# [TASK GOAL]
For the material below, output exactly the span from the line with "Task: Expand the Country dropdown arrow" to the line with "The height and width of the screenshot is (964, 1280).", including both, and nothing besides.

--- START ---

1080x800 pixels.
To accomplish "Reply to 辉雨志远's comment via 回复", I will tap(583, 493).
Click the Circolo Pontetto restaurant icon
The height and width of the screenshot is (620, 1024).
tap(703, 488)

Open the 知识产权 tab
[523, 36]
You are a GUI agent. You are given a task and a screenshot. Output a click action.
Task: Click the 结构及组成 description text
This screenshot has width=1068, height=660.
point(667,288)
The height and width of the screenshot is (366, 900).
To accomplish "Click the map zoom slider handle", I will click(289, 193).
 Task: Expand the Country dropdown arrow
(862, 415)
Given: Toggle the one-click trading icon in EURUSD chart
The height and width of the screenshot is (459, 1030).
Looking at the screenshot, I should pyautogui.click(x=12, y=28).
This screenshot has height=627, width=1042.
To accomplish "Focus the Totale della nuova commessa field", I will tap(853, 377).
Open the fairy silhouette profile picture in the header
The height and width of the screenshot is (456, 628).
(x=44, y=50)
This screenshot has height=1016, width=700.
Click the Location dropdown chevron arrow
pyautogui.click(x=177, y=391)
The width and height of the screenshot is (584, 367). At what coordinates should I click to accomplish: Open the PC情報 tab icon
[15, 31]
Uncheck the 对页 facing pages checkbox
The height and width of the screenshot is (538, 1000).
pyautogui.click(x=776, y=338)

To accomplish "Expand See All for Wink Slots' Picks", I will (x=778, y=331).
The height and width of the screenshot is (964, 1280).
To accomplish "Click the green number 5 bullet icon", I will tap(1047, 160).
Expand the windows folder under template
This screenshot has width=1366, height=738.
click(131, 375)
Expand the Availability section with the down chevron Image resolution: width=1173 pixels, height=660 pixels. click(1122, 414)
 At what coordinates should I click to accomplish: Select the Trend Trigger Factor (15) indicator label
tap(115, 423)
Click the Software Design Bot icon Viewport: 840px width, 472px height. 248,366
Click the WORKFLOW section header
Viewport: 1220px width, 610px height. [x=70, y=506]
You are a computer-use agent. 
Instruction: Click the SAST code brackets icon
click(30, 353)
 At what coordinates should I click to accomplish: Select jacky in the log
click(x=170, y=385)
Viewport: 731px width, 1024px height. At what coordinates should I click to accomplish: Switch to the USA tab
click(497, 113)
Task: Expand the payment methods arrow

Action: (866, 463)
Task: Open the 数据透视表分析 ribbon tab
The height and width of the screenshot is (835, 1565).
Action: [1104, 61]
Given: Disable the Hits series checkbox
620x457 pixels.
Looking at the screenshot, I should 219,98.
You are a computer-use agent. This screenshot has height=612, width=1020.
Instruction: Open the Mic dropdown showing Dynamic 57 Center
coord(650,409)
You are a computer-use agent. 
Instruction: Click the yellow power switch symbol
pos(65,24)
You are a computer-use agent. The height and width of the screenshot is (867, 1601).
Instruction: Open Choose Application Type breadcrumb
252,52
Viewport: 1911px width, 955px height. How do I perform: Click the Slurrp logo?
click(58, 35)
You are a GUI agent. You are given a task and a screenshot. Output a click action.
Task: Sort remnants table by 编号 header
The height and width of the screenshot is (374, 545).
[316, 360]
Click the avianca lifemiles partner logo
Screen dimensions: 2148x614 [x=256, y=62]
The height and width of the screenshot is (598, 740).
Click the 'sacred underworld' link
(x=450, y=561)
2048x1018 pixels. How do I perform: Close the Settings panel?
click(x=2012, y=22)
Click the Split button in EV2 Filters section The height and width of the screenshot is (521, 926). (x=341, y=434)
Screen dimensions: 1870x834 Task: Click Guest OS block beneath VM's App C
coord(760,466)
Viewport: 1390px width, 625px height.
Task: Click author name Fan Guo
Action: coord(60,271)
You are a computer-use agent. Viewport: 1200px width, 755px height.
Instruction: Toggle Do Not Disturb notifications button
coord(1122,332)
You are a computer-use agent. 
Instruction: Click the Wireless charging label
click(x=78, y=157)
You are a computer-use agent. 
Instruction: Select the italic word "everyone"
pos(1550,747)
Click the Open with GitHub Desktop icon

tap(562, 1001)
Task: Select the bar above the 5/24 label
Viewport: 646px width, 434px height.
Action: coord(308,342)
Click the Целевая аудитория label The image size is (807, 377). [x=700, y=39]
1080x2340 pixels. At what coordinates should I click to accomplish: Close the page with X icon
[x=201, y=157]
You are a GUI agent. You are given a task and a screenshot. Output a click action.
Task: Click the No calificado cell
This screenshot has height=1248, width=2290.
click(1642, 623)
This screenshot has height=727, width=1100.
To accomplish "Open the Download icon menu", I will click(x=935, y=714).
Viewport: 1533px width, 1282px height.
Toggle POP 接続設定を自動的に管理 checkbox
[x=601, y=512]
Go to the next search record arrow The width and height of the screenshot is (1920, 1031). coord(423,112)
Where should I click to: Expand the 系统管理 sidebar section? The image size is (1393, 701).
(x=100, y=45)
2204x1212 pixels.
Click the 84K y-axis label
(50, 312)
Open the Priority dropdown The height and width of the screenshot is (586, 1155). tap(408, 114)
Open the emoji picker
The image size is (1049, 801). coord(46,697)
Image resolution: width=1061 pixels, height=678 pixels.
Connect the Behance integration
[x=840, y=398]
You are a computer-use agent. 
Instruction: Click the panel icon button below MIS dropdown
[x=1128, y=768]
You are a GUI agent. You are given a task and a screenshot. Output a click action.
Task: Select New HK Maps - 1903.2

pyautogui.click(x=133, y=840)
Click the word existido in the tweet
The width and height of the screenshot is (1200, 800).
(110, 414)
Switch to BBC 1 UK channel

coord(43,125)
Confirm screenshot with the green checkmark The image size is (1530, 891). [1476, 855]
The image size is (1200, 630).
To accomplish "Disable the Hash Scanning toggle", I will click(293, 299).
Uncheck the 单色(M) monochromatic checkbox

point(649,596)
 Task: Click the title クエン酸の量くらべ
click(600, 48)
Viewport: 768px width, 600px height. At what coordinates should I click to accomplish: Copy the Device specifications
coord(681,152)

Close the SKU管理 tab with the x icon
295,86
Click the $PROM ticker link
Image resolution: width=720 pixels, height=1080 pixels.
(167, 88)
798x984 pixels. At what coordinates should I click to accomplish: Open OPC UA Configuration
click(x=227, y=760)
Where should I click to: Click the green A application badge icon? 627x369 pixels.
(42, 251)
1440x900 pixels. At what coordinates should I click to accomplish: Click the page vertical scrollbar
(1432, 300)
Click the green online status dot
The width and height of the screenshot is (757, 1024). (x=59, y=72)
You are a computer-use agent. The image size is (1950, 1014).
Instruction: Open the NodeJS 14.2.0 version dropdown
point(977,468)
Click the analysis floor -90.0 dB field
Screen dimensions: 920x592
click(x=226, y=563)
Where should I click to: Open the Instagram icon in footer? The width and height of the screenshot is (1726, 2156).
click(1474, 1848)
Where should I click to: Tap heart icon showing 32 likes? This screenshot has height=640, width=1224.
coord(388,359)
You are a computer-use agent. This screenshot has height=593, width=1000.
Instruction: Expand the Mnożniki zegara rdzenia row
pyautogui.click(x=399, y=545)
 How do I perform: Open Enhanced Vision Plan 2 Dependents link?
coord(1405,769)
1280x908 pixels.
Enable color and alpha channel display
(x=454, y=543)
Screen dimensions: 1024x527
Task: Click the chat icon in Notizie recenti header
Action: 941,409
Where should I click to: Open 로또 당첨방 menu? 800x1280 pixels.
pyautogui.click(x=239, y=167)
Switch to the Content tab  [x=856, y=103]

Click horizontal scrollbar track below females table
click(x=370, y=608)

--- END ---

# [TASK ANSWER]
 Task: Expand the Country dropdown arrow
(862, 415)
Given: Toggle the one-click trading icon in EURUSD chart
The height and width of the screenshot is (459, 1030).
Looking at the screenshot, I should pyautogui.click(x=12, y=28).
This screenshot has height=627, width=1042.
To accomplish "Focus the Totale della nuova commessa field", I will tap(853, 377).
Open the fairy silhouette profile picture in the header
The height and width of the screenshot is (456, 628).
(x=44, y=50)
This screenshot has height=1016, width=700.
Click the Location dropdown chevron arrow
pyautogui.click(x=177, y=391)
The width and height of the screenshot is (584, 367). At what coordinates should I click to accomplish: Open the PC情報 tab icon
[15, 31]
Uncheck the 对页 facing pages checkbox
The height and width of the screenshot is (538, 1000).
pyautogui.click(x=776, y=338)

To accomplish "Expand See All for Wink Slots' Picks", I will (x=778, y=331).
The height and width of the screenshot is (964, 1280).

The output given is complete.